**To do:**
Output the listing below verbatim, from its beginning down to the line containing "The image size is (2576, 616).", including both of those lines.

**Extracted records:**

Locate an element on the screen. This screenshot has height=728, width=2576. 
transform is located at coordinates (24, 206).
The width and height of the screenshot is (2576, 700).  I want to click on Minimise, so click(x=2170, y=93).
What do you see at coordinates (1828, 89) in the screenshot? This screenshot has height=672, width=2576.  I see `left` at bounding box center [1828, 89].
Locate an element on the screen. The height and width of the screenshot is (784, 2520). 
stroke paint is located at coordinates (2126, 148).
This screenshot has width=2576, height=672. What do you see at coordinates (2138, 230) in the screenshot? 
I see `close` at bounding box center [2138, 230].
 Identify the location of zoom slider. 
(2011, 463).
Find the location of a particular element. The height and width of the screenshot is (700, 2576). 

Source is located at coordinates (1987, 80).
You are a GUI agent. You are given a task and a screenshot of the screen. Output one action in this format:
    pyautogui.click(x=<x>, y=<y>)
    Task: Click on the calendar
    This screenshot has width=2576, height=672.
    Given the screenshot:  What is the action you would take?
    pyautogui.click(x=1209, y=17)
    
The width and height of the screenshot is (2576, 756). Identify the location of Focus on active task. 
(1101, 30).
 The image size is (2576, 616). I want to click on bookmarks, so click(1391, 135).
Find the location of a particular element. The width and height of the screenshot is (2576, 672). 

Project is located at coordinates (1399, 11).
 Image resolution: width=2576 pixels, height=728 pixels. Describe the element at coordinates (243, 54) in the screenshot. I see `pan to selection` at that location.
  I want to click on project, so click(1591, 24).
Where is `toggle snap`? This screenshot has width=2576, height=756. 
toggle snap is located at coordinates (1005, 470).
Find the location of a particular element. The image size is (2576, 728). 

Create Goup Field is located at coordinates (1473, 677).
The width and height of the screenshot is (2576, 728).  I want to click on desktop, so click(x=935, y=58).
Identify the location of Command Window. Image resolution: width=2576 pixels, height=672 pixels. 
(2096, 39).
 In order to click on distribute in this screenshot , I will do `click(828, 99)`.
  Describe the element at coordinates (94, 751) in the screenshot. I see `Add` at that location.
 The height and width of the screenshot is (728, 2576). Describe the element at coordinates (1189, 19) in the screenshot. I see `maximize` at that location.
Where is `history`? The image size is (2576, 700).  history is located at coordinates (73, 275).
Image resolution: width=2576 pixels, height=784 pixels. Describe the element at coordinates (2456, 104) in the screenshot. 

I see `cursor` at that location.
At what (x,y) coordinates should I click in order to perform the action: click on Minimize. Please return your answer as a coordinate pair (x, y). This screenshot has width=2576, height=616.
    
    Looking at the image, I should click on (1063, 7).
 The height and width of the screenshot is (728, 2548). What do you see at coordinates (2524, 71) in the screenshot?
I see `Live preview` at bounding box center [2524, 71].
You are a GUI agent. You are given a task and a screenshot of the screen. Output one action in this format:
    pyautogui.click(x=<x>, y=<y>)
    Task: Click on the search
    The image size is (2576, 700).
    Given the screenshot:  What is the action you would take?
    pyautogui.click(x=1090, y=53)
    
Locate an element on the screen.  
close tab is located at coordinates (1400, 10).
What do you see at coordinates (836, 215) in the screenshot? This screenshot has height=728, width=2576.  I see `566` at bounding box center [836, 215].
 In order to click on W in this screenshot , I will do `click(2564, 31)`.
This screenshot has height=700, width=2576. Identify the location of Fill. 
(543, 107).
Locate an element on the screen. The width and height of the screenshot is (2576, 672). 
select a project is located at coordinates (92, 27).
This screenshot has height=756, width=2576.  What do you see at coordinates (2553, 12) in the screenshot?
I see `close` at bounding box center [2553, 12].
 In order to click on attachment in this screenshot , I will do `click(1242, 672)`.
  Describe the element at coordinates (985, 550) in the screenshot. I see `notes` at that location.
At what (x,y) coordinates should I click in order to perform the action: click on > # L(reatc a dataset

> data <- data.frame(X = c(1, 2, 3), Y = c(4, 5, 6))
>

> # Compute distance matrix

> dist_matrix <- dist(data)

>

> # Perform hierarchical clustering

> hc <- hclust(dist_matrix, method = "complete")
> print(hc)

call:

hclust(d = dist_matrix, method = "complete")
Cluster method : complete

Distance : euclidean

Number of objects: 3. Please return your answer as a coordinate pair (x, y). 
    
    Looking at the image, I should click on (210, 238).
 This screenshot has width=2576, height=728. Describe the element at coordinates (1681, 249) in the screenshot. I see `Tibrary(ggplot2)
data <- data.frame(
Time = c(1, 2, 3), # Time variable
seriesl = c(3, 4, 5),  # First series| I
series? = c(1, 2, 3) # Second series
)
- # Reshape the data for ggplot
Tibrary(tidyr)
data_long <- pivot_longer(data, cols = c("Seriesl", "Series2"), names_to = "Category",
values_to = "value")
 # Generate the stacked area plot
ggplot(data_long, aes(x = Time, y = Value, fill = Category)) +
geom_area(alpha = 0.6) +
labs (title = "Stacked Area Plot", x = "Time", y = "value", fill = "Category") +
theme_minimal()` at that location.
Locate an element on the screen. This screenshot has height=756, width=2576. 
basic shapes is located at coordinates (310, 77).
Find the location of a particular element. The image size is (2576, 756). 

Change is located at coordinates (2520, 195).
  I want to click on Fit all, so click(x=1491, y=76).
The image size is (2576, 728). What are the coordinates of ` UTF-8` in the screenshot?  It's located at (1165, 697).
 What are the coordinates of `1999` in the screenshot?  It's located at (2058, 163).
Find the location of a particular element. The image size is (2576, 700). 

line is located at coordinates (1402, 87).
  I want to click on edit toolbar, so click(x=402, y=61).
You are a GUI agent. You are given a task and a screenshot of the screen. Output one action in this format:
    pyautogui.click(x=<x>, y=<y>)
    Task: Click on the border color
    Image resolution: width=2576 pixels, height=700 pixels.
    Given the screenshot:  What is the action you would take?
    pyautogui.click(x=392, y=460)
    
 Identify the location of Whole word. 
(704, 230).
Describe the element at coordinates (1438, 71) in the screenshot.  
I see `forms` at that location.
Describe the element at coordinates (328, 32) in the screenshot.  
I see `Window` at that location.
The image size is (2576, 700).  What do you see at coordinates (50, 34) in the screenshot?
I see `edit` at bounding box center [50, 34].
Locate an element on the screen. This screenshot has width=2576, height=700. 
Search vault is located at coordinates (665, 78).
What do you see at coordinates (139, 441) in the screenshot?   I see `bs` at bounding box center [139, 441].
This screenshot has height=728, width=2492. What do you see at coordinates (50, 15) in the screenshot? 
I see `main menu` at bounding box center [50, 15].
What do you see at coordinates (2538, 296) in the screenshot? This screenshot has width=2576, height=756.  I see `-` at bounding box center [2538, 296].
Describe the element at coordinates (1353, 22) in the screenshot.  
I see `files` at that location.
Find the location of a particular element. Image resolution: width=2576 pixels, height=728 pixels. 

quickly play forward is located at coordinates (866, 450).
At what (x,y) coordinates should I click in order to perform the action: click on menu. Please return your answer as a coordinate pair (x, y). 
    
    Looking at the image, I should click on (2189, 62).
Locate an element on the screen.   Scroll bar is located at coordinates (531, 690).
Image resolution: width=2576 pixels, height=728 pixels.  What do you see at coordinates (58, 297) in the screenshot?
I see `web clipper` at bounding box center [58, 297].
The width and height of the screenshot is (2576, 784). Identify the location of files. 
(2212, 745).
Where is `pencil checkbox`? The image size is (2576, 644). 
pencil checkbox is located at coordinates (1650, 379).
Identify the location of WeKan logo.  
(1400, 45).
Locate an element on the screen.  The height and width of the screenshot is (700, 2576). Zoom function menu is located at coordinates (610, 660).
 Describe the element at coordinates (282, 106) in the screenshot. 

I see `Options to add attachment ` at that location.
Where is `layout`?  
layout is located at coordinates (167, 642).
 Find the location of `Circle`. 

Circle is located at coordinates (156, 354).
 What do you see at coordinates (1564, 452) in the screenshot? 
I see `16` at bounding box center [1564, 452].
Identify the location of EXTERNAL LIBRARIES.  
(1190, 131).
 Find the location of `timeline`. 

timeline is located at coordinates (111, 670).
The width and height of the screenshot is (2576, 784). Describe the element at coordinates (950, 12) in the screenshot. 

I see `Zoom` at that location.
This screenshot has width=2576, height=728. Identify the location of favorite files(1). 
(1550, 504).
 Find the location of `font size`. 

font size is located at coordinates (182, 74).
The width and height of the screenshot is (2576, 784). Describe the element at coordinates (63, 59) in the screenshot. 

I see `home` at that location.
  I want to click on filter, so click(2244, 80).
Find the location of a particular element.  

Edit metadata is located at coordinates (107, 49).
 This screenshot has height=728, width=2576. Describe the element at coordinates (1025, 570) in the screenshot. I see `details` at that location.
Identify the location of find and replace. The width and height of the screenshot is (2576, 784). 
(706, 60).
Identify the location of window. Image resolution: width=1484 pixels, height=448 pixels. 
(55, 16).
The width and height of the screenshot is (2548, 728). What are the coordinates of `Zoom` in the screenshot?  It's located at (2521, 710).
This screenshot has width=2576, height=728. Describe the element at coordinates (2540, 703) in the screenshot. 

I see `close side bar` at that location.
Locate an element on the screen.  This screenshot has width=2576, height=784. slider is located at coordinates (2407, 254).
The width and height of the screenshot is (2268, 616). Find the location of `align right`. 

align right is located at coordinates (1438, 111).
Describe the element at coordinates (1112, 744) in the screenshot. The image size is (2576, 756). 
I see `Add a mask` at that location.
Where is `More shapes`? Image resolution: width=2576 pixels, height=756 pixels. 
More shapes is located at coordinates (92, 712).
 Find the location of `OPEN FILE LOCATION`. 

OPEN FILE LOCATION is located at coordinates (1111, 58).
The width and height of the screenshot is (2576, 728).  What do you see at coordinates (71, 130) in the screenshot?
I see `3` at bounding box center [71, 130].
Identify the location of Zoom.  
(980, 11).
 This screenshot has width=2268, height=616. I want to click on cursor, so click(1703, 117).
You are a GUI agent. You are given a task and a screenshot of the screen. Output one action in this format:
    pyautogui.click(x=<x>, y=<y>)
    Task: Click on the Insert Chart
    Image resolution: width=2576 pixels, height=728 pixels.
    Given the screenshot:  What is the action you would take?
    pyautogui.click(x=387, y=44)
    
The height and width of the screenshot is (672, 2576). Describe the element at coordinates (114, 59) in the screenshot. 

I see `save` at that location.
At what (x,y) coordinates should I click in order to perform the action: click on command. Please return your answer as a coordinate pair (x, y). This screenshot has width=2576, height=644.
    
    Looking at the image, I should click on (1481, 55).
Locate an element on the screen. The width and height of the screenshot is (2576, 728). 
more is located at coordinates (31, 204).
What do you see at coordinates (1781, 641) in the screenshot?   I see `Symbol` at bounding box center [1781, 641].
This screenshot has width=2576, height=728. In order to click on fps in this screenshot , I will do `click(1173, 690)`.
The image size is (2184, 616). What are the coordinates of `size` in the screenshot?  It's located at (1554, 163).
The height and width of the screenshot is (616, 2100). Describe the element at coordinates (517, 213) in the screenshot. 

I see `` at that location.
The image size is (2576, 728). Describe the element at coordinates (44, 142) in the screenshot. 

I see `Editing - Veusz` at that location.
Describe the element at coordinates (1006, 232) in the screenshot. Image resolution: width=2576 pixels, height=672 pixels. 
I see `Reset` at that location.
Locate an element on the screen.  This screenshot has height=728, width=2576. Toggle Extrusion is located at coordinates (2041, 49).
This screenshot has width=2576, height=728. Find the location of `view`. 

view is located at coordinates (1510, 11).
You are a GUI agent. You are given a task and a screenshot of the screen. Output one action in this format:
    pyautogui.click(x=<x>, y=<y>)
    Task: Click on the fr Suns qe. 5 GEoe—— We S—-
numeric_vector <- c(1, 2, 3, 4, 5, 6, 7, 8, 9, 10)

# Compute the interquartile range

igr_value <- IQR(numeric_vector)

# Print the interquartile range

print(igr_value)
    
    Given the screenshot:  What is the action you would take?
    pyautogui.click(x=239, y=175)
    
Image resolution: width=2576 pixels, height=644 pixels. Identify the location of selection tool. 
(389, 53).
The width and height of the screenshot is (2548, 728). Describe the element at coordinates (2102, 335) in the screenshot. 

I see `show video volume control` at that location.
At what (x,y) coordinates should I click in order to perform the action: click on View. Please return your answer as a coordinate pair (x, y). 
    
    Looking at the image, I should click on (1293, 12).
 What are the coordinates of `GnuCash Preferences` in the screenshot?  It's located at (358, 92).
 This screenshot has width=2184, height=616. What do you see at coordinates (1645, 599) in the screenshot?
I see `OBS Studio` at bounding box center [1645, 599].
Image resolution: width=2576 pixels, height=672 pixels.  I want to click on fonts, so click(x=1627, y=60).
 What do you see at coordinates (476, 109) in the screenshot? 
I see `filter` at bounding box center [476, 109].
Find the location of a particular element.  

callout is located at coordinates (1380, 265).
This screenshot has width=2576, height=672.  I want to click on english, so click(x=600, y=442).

**Full answer:**
Locate an element on the screen. This screenshot has height=728, width=2576. 
transform is located at coordinates (24, 206).
The width and height of the screenshot is (2576, 700).  I want to click on Minimise, so click(x=2170, y=93).
What do you see at coordinates (1828, 89) in the screenshot? This screenshot has height=672, width=2576.  I see `left` at bounding box center [1828, 89].
Locate an element on the screen. The height and width of the screenshot is (784, 2520). 
stroke paint is located at coordinates (2126, 148).
This screenshot has width=2576, height=672. What do you see at coordinates (2138, 230) in the screenshot? 
I see `close` at bounding box center [2138, 230].
 Identify the location of zoom slider. 
(2011, 463).
Find the location of a particular element. The height and width of the screenshot is (700, 2576). 

Source is located at coordinates (1987, 80).
You are a GUI agent. You are given a task and a screenshot of the screen. Output one action in this format:
    pyautogui.click(x=<x>, y=<y>)
    Task: Click on the calendar
    This screenshot has width=2576, height=672.
    Given the screenshot:  What is the action you would take?
    pyautogui.click(x=1209, y=17)
    
The width and height of the screenshot is (2576, 756). Identify the location of Focus on active task. 
(1101, 30).
 The image size is (2576, 616). I want to click on bookmarks, so click(1391, 135).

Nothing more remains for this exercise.